Once you have assessed your own level, consider what level of partner you would like to find. Do you want to work with someone on the same level as you or someone who’s level is higher or lower?
Start by practicing the basic structures of both languages
Search for information about how each language uses these basic parts of speech:
nouns, adjectives, verbs, adverbs, pronouns, and prepositions. You can also search for an overview of how each language handles verb conjugations and tenses. When you ask your language partner about them, you'll already have a basic understanding and will be able to build on that understanding more quickly. You might want to think about how your own language uses these parts of speech as well, since your language partner might have questions for you, too!
Keep raising your goals: level up little by little
As soon as you notice that you're making good progress, you should begin increasing the complexity or difficulty of your sentences and conversation topics. This will help you improve and keep you from becoming bored. Keep finding new, fun ways to challenge yourself and your language partner!
2. Be Specific
Many language exchanges fail because students try to cover too many topics too quickly. Therefore, you should set your focus on a specific topic for each session. See What are some good language exchange topics? for some ideas. Choose a narrow topic to discuss with your partner, and learn it confidently instead of trying to learn too much and becoming overwhelmed.
3. Measure your Results
In order to measure your results, you and your language partner can construct exercises or simply count the mistakes you made during the session for one another. If you keep a diary or journal of your progress, make lists of your goals and congratulate yourself when you achieve them! Record the new things you are learning so you can look back and see how far you have come.

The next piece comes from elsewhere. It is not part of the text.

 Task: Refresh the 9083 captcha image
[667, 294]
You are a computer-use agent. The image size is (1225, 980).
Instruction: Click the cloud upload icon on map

If you have already taken a language assessment test, challenge yourself to take the test again or to take a higher level of the test. You and your language partner can encourage each other to improve your test scores!
4. Ask for feedback
You might be nervous to receive feedback or you might not want to offend your language partner, but language exchange depends on feedback. To make it easier, speak with your language partner at the beginning of your exchange about how you would like to receive feedback, and ask them how they would like you to give them feedback. For example, some people want to be corrected right away when they make a mistake, but others would prefer not to be interrupted and would rather hear a summary of their mistakes later. Consider what you would prefer, share this with your language partner, and ask your language partner how you can best give them feedback.
Have a great language exchange!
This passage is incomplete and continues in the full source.